§ **TEXT**:
"""
Some people live one remarkable life.
Paul Cullen has lived five.
From playing bass for the legendary rock band Bad Company, to becoming a celebrated Italian chef, to curating wine from family-rooted vineyards, to creating a nonprofit that transforms the futures of young chefs and musicians—Paul’s story is the very definition of a life crafted with purpose.
In this deeply personal episode of Your Impact Unleashed, host Kiki Angelos guides Paul through the story behind his artistry, his philanthropy, and the unexpected ways our passions can become our greatest tools for service.
A Spark That Started Late, but Burned Bright
Most people assume musicians begin young. Paul didn’t touch a guitar until he was 20. Before that, he was a star athlete—a point guard who understood teamwork, discipline, and reading the room long before he ever set foot on a stage. Those skills would become the scaffolding for everything that followed.
When Paul finally picked up an instrument, he was mentored by jazz guitarist Stacy Boyd, the man who changed the course of his life. Stacy didn’t just teach him to play. He taught him how to work—how to be committed, consistent, and humble enough to keep learning. Years later, when Paul performed for 10,000 people with Bad Company, Stacy was in the audience with tears in his eyes.
Mentorship had come full circle.
"""
§ **LISTED RECORDS**:
"""
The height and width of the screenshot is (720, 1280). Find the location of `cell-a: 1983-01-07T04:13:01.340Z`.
"""
"""
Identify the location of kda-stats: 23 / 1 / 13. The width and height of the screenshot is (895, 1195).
"""
Transcribe the passage of the Paul Cullen profile that begins with the words containing "In this deeply" and ends with "tools for service.".

§ **WRITTEN RESPONSE**:
In this deeply personal episode of Your Impact Unleashed, host Kiki Angelos guides Paul through the story behind his artistry, his philanthropy, and the unexpected ways our passions can become our greatest tools for service.